The auditor is most likely to examine related party transactions very carefully while vouching
|a) credit sales|
b) sales returns
c) credit purchases
d) cash purchases
The Correct Answer Is:
- c) credit purchases
The correct answer is c) credit purchases. When an auditor is vouching transactions, especially related party transactions, credit purchases are one of the transactions that warrant careful examination. This is because credit purchases involve the acquisition of goods or services on credit terms, which are susceptible to manipulation and misrepresentation when related parties are involved.
Here’s a detailed explanation of why credit purchases are the most likely to be examined closely by auditors, along with explanations for why the other options are less likely to be scrutinized in the same way:
c) Credit Purchases:
Auditors pay special attention to credit purchases because they represent a significant financial transaction in which a company acquires goods or services on credit terms from suppliers or related parties. Related party transactions can pose a higher risk of financial misstatement, as there is a potential for collusion or non-arm’s length transactions that could be detrimental to the company or its shareholders.
Auditors examine credit purchases to ensure that they are made at fair market prices and that they are not biased in favor of related parties at the expense of the company’s best interests. Additionally, credit purchases are subject to potential overstatement or understatement, which can impact a company’s financial statements.
Auditors review documentation, contracts, and pricing terms to verify the legitimacy and fairness of these transactions. They also assess whether the credit purchases are consistent with the company’s normal business operations.
Now, let’s explore why the other options are not as likely to be examined as closely by auditors:
a) Credit Sales:
While credit sales are important transactions that generate revenue for a company, they are less likely to be scrutinized in the context of related party transactions compared to credit purchases.

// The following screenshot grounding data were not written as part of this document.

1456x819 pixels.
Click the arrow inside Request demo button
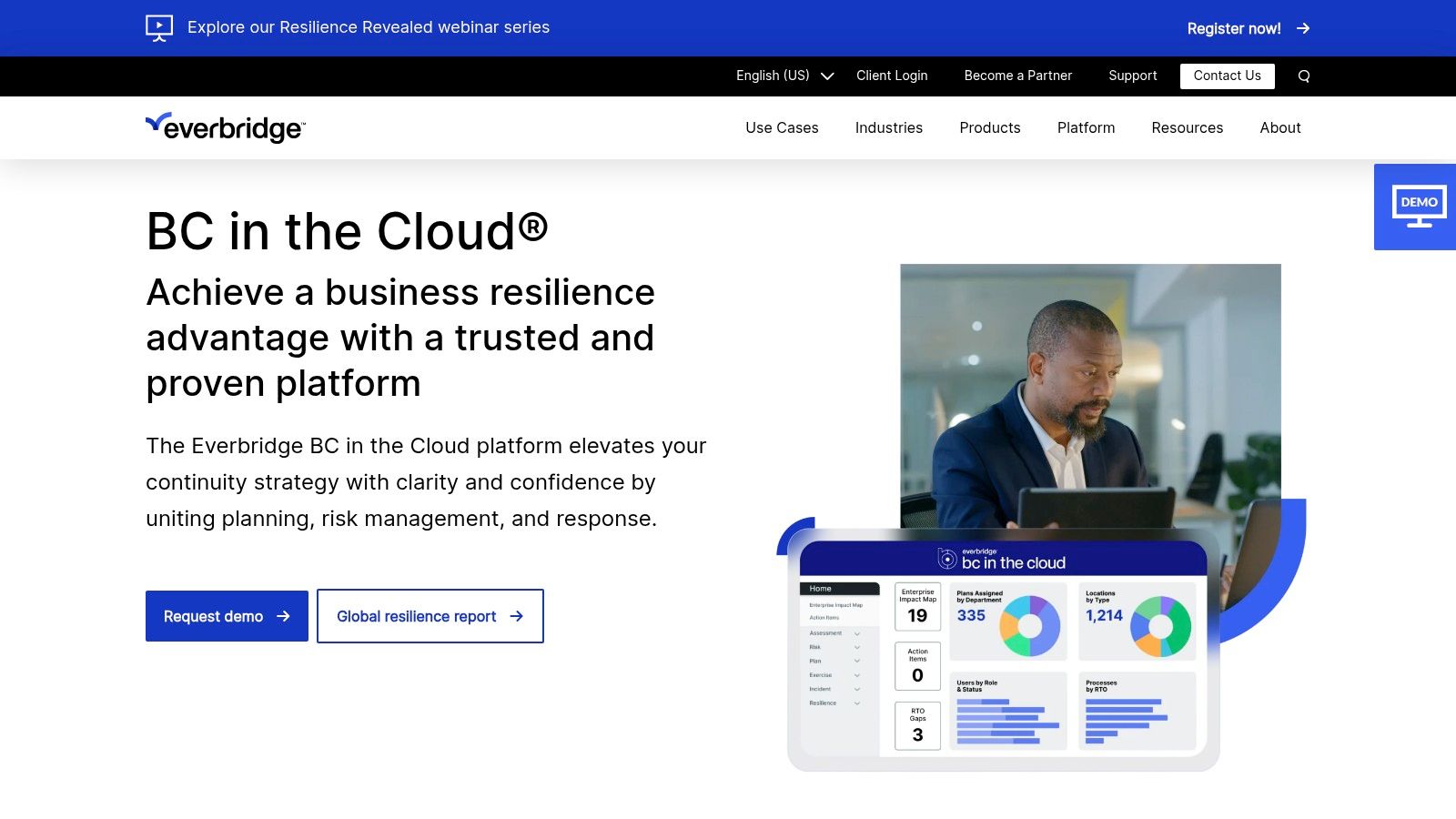click(x=285, y=616)
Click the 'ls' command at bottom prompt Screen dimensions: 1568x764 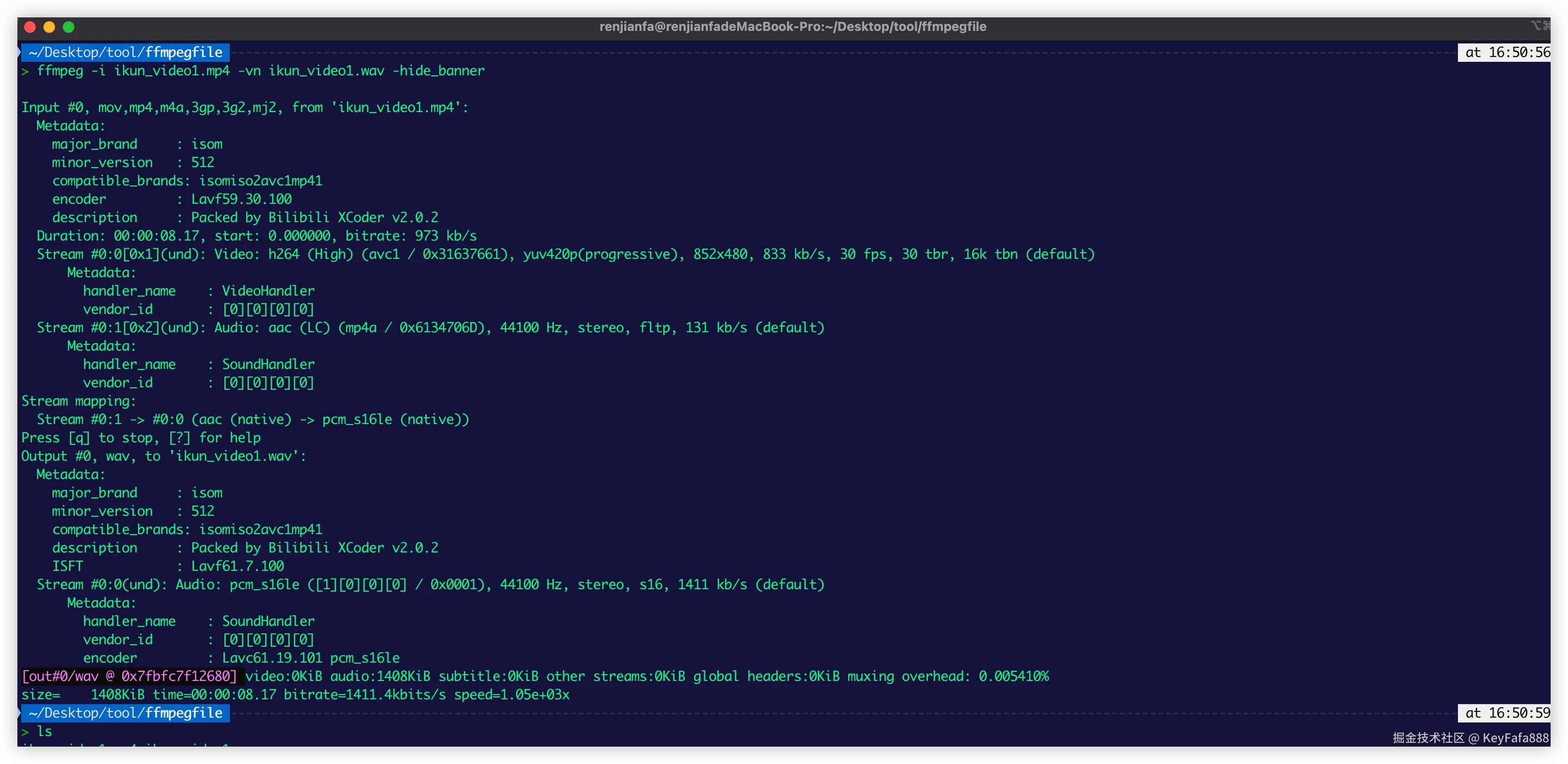(44, 731)
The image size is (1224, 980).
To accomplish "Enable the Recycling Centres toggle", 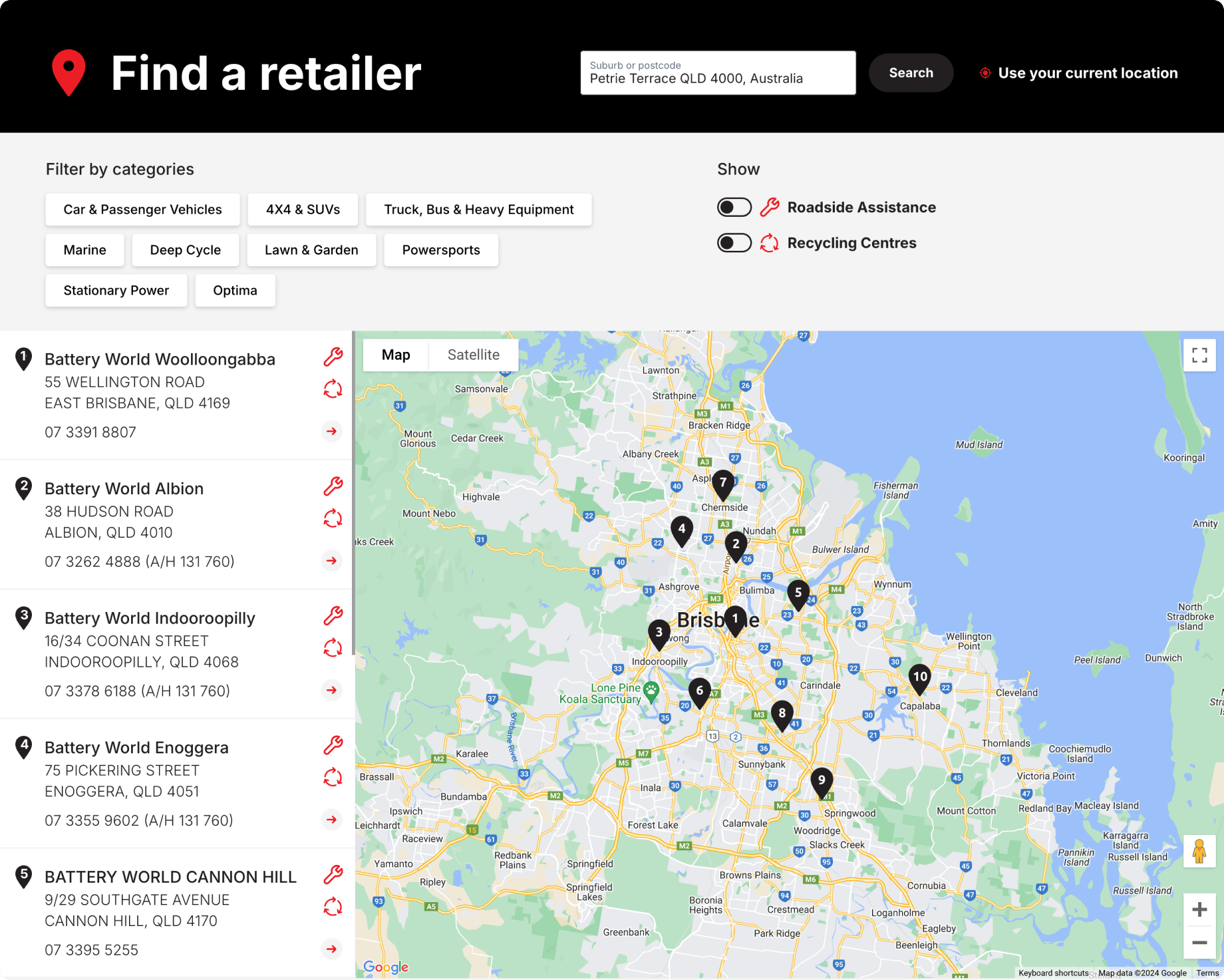I will tap(734, 243).
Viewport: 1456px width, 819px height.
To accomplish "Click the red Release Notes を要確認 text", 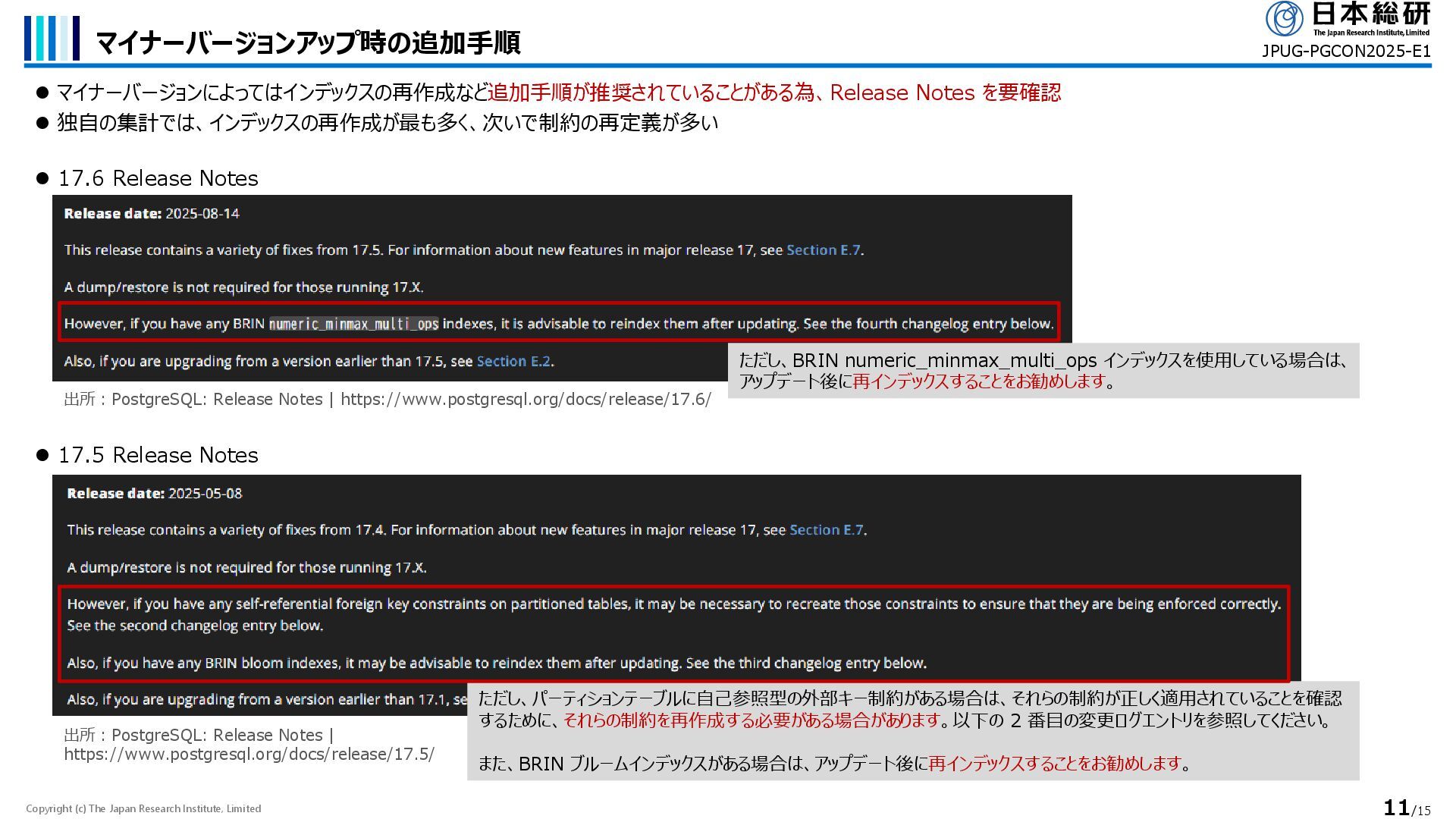I will pos(945,93).
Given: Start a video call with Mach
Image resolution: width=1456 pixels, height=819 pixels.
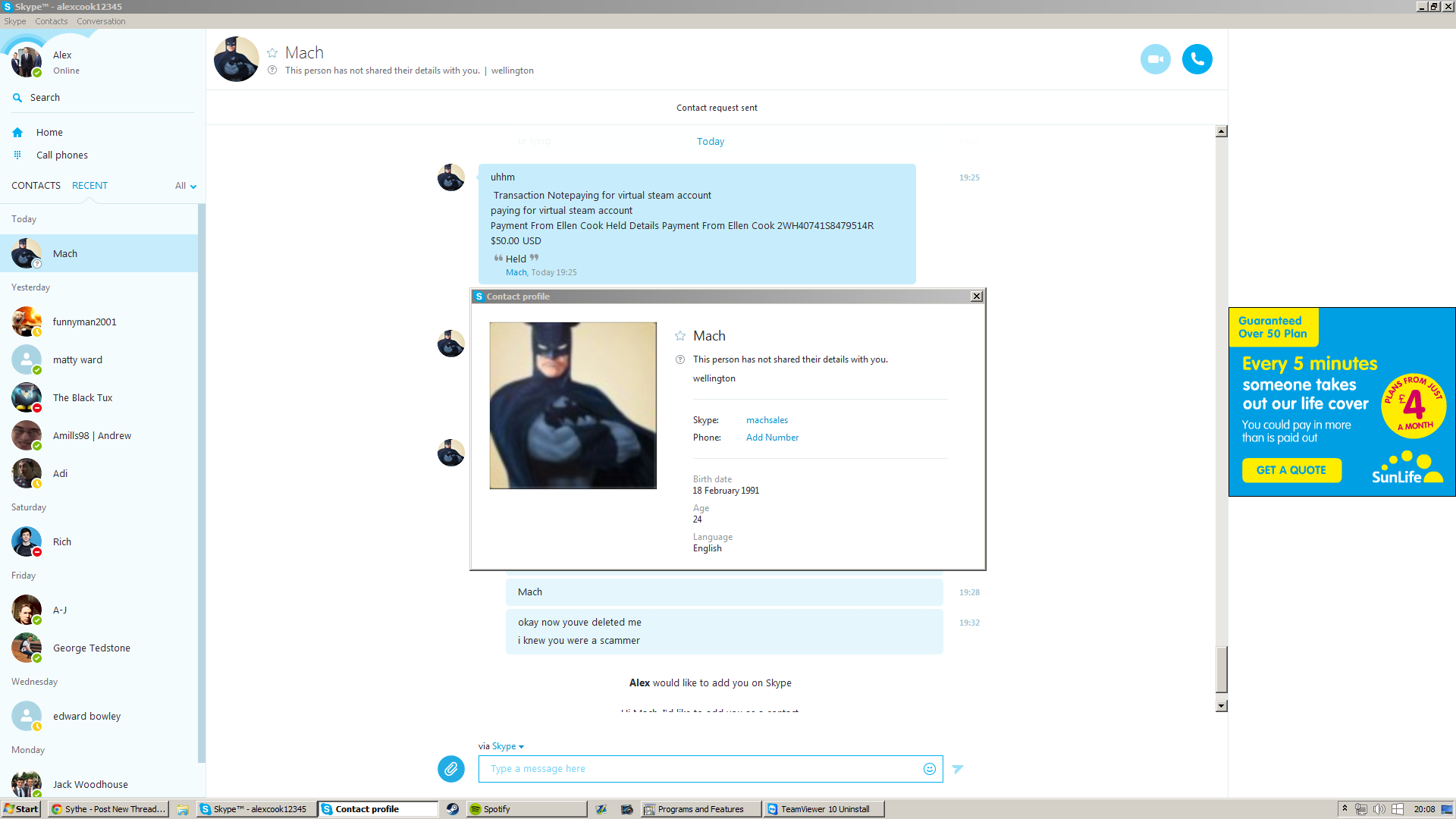Looking at the screenshot, I should (1155, 59).
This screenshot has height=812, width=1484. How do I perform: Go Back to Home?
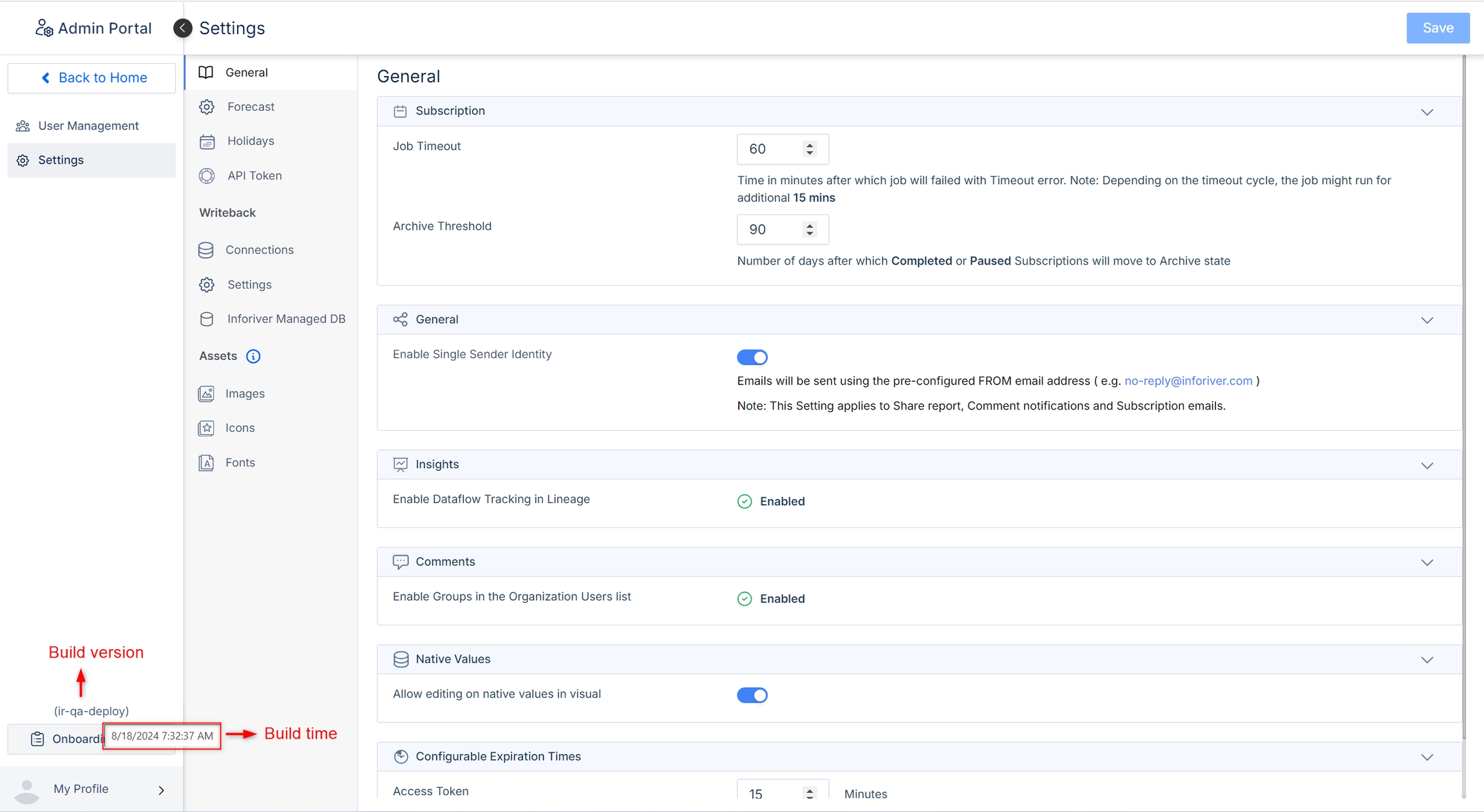[91, 78]
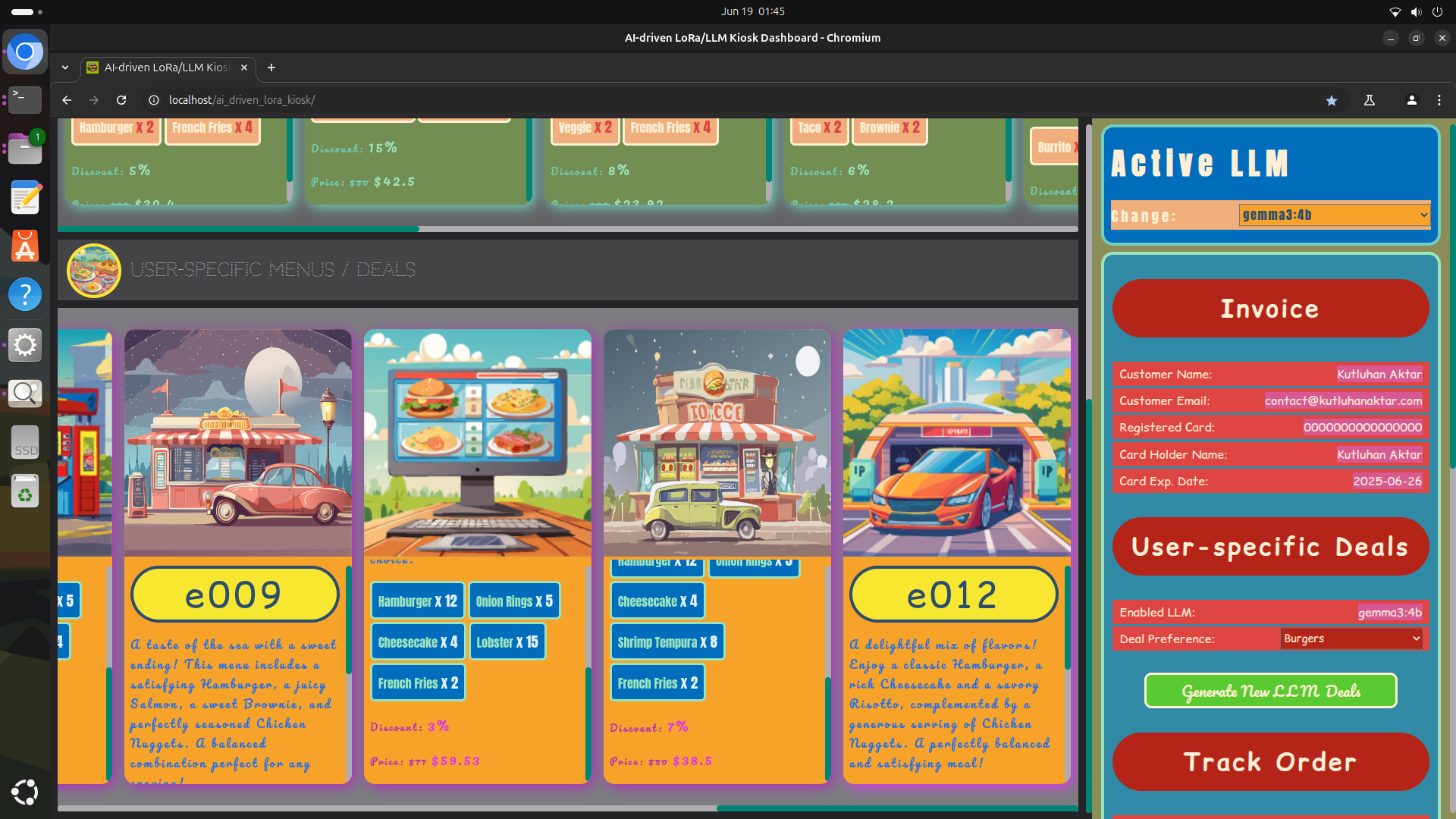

Credit sales are usually subject to scrutiny during the examination of revenue recognition, but the focus is on whether revenue is recognized correctly and whether there is a risk of premature recognition or manipulation of sales figures. The primary concern with credit sales is related to revenue recognition, not the potential for related party influence on the transaction.
Auditors typically concentrate their efforts on ensuring that sales are made in accordance with the company’s revenue recognition policies and that revenue is earned and realizable.
b) Sales Returns:
Auditors may review sales returns to ensure that they are appropriately recorded and do not result in an overstatement of revenue. However, sales returns are less likely to be examined in the context of related party transactions. Sales returns are usually considered from the perspective of customer satisfaction, return policies, and their impact on the company’s revenue.
The primary concern with sales returns is whether they are properly accounted for and disclosed in the financial statements, rather than their potential for related party manipulation.
d) Cash Purchases:
Auditors often examine cash purchases to verify that cash disbursements are supported by proper documentation and that they are valid and accurately recorded. However, cash purchases are generally considered to be less susceptible to manipulation in the context of related party transactions.
The use of cash for purchases usually leaves a clear and traceable audit trail. While auditors may review cash purchases to ensure that the company is making legitimate and necessary expenditures, they are not as likely to focus on cash purchases as a source of potential related party transaction issues.
Instead, their attention is directed more towards credit transactions, which have greater potential for hidden related party dealings or biased terms.
In conclusion, when auditors are vouching transactions, especially in the context of related party transactions, credit purchases are the transactions that they are most likely to examine very carefully. This is because credit purchases involve the acquisition of goods or services on credit terms, which are more susceptible to manipulation and misrepresentation when related parties are involved.
Auditors scrutinize credit purchases to ensure they are made at fair market prices and not biased in favor of related parties at the expense of the company’s interests.
While credit sales, sales returns, and cash purchases are important financial transactions, they are generally less likely to be examined in the same detail regarding related party transactions. Auditors prioritize their examination of credit purchases due to their higher risk of potential issues related to related party influence or manipulation.